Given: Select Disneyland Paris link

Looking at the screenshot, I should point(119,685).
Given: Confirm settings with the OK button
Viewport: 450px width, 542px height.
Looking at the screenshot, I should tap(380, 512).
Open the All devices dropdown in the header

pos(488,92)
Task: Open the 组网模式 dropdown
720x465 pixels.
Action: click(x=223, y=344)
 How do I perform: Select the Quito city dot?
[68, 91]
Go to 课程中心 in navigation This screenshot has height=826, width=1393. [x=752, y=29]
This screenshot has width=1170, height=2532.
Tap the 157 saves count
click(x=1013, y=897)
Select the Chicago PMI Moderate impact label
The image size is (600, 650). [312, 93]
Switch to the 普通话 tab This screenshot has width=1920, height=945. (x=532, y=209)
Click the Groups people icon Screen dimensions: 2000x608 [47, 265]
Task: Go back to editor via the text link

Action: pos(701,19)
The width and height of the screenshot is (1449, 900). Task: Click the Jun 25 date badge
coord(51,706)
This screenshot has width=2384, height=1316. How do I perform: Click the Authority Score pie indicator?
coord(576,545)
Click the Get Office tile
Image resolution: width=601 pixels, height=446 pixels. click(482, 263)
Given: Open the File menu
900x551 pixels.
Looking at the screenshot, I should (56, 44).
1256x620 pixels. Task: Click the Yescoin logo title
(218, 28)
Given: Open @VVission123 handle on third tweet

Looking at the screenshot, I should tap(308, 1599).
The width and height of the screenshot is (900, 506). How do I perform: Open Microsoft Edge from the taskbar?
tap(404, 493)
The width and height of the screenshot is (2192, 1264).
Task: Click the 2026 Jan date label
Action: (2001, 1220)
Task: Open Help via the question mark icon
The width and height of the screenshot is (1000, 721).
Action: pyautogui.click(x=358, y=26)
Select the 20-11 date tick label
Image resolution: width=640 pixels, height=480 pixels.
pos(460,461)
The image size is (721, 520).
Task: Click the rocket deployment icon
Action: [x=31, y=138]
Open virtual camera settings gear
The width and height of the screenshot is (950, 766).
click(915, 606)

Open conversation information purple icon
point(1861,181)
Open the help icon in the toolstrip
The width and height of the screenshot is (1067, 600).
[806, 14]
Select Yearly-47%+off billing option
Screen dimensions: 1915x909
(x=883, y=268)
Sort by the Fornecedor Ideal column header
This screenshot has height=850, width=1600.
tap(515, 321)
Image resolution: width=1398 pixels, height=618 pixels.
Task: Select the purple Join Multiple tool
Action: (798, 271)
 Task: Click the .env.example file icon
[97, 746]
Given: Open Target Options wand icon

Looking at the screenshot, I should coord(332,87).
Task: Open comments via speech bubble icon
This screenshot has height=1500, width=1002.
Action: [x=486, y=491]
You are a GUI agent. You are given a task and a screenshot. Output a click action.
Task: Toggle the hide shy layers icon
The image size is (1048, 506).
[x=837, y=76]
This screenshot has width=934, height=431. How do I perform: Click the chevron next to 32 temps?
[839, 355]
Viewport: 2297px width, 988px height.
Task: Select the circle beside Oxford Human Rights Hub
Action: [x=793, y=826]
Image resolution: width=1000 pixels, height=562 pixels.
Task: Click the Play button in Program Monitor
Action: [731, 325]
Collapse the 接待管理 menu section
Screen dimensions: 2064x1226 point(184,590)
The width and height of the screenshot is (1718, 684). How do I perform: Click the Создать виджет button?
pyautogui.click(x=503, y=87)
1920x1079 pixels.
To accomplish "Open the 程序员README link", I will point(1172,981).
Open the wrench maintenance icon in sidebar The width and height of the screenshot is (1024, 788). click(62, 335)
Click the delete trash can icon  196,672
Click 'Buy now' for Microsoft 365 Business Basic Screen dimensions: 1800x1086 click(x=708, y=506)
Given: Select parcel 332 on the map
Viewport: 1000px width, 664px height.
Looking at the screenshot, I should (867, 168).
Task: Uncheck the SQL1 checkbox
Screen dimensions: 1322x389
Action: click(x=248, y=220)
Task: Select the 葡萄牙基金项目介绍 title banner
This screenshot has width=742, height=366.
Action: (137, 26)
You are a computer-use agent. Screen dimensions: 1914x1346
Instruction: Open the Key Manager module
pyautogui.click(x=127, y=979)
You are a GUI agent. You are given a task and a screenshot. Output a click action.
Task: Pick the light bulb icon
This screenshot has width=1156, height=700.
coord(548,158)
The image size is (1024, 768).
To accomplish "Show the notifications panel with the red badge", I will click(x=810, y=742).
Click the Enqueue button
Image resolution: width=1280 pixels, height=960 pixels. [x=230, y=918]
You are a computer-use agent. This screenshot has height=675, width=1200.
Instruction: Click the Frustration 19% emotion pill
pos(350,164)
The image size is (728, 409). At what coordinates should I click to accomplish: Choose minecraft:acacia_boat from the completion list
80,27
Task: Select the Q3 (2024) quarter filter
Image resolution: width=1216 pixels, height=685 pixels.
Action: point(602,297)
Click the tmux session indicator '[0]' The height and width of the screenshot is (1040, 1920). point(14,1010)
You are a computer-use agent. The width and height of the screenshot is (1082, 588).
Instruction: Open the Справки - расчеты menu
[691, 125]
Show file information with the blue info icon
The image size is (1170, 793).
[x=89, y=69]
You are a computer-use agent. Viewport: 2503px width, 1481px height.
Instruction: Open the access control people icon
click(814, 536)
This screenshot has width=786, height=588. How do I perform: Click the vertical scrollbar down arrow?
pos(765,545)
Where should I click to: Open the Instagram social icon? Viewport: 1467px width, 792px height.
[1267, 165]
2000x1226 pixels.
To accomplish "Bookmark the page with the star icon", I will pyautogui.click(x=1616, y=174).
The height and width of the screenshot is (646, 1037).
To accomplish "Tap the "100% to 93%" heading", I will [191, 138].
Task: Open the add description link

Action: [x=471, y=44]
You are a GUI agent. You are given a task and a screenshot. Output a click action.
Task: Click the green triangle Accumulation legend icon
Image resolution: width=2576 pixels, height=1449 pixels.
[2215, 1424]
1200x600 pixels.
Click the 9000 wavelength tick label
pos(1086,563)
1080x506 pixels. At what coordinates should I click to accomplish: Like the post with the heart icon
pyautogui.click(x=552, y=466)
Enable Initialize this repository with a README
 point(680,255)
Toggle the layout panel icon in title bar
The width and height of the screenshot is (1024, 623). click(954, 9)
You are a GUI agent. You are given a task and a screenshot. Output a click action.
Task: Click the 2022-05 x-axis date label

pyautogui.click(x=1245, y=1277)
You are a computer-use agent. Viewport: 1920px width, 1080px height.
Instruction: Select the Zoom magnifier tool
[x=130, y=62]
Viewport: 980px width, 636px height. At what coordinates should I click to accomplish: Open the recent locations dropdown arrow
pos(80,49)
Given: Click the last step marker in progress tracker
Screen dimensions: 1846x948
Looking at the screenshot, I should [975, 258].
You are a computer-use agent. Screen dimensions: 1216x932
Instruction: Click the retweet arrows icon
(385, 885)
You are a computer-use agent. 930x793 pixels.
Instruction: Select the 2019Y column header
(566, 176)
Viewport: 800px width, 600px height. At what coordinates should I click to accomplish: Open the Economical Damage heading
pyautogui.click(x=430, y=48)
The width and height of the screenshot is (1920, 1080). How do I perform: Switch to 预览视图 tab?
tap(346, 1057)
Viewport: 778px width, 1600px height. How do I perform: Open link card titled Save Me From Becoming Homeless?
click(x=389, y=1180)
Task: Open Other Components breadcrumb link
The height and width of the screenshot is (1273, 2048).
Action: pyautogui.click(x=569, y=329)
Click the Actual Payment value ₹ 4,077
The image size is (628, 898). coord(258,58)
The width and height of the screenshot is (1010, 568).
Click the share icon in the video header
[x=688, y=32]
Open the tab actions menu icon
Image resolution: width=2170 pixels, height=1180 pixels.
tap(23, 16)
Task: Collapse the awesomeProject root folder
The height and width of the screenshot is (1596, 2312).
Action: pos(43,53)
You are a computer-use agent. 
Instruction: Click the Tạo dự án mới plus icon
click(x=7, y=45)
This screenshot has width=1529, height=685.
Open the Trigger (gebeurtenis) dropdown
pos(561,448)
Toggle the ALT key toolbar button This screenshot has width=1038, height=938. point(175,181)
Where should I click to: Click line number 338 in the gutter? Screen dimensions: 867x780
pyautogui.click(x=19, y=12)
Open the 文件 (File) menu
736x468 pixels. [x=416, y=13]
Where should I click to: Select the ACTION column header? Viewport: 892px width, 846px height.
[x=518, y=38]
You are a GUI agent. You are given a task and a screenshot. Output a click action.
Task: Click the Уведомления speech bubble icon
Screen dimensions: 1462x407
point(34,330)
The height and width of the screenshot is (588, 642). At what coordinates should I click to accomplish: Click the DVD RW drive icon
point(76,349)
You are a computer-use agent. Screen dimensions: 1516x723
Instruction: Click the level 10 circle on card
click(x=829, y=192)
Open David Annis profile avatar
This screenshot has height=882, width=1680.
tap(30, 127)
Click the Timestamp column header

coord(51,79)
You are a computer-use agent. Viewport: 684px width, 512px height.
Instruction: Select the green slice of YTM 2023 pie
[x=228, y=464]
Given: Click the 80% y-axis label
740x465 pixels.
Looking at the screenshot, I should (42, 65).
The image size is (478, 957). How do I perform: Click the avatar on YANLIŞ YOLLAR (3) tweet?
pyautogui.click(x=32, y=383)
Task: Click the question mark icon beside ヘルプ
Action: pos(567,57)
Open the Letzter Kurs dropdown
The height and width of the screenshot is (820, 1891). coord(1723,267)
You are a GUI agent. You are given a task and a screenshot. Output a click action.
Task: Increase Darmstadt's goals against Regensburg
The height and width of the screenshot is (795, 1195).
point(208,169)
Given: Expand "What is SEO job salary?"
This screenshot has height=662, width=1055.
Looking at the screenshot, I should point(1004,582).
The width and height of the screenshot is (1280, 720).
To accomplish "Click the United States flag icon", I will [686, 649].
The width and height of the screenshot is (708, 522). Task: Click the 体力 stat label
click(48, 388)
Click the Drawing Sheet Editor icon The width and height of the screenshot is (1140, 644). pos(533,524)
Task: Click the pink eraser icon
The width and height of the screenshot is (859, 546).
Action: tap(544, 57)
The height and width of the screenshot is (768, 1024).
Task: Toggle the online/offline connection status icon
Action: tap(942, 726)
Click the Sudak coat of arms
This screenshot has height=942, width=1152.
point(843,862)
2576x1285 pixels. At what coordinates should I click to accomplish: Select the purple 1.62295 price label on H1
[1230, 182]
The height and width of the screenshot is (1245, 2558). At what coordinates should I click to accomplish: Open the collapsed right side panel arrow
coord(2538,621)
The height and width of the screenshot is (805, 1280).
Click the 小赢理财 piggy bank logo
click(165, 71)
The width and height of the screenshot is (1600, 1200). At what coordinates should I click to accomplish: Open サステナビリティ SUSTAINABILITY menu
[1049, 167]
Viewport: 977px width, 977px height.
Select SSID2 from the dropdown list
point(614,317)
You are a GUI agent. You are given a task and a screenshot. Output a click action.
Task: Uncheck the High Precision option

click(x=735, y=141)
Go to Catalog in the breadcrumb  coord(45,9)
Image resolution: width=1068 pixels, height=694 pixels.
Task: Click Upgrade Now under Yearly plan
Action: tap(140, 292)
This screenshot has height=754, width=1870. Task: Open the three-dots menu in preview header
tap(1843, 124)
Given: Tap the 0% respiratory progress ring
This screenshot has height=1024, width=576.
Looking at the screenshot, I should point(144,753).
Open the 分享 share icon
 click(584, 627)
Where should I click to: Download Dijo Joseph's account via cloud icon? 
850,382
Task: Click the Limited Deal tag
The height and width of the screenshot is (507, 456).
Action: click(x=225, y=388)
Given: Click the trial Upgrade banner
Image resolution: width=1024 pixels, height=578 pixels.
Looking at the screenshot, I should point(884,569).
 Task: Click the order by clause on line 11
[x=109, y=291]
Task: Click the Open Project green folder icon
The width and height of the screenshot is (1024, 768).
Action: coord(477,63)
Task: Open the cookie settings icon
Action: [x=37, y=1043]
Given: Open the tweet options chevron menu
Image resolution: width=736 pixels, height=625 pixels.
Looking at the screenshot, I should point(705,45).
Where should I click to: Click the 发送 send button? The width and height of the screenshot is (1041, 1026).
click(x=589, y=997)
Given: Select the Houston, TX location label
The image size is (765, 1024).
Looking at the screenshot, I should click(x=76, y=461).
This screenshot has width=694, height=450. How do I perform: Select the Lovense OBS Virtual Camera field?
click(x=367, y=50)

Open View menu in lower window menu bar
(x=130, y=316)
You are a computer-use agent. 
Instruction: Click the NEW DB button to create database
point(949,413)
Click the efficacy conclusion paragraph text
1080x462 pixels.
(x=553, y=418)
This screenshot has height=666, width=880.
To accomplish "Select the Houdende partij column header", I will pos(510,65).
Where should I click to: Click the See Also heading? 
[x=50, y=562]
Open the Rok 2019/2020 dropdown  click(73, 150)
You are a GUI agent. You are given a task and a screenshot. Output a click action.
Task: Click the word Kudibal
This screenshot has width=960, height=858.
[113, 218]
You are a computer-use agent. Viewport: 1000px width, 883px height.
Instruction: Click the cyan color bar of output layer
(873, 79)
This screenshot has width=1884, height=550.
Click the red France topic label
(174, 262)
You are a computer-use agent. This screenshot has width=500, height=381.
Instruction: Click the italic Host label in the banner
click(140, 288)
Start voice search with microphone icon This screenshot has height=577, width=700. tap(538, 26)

# # # # #

▸ Written task:
Return the rows from the line with "Toggle the layout panel icon in title bar" up to and including the line with "736x468 pixels. [x=416, y=13]", copied character for character.

▸ Task result:
Toggle the layout panel icon in title bar
The width and height of the screenshot is (1024, 623). click(954, 9)
You are a GUI agent. You are given a task and a screenshot. Output a click action.
Task: Click the 2022-05 x-axis date label

pyautogui.click(x=1245, y=1277)
You are a computer-use agent. Viewport: 1920px width, 1080px height.
Instruction: Select the Zoom magnifier tool
[x=130, y=62]
Viewport: 980px width, 636px height. At what coordinates should I click to accomplish: Open the recent locations dropdown arrow
pos(80,49)
Given: Click the last step marker in progress tracker
Screen dimensions: 1846x948
Looking at the screenshot, I should [975, 258].
You are a computer-use agent. Screen dimensions: 1216x932
Instruction: Click the retweet arrows icon
(385, 885)
You are a computer-use agent. 930x793 pixels.
Instruction: Select the 2019Y column header
(566, 176)
Viewport: 800px width, 600px height. At what coordinates should I click to accomplish: Open the Economical Damage heading
pyautogui.click(x=430, y=48)
The width and height of the screenshot is (1920, 1080). How do I perform: Switch to 预览视图 tab?
tap(346, 1057)
Viewport: 778px width, 1600px height. How do I perform: Open link card titled Save Me From Becoming Homeless?
click(x=389, y=1180)
Task: Open Other Components breadcrumb link
The height and width of the screenshot is (1273, 2048).
Action: pyautogui.click(x=569, y=329)
Click the Actual Payment value ₹ 4,077
The image size is (628, 898). coord(258,58)
The width and height of the screenshot is (1010, 568).
Click the share icon in the video header
[x=688, y=32]
Open the tab actions menu icon
Image resolution: width=2170 pixels, height=1180 pixels.
tap(23, 16)
Task: Collapse the awesomeProject root folder
The height and width of the screenshot is (1596, 2312).
Action: pos(43,53)
You are a computer-use agent. 
Instruction: Click the Tạo dự án mới plus icon
click(x=7, y=45)
This screenshot has width=1529, height=685.
Open the Trigger (gebeurtenis) dropdown
pos(561,448)
Toggle the ALT key toolbar button This screenshot has width=1038, height=938. point(175,181)
Where should I click to: Click line number 338 in the gutter? Screen dimensions: 867x780
pyautogui.click(x=19, y=12)
Open the 文件 (File) menu
736x468 pixels. [x=416, y=13]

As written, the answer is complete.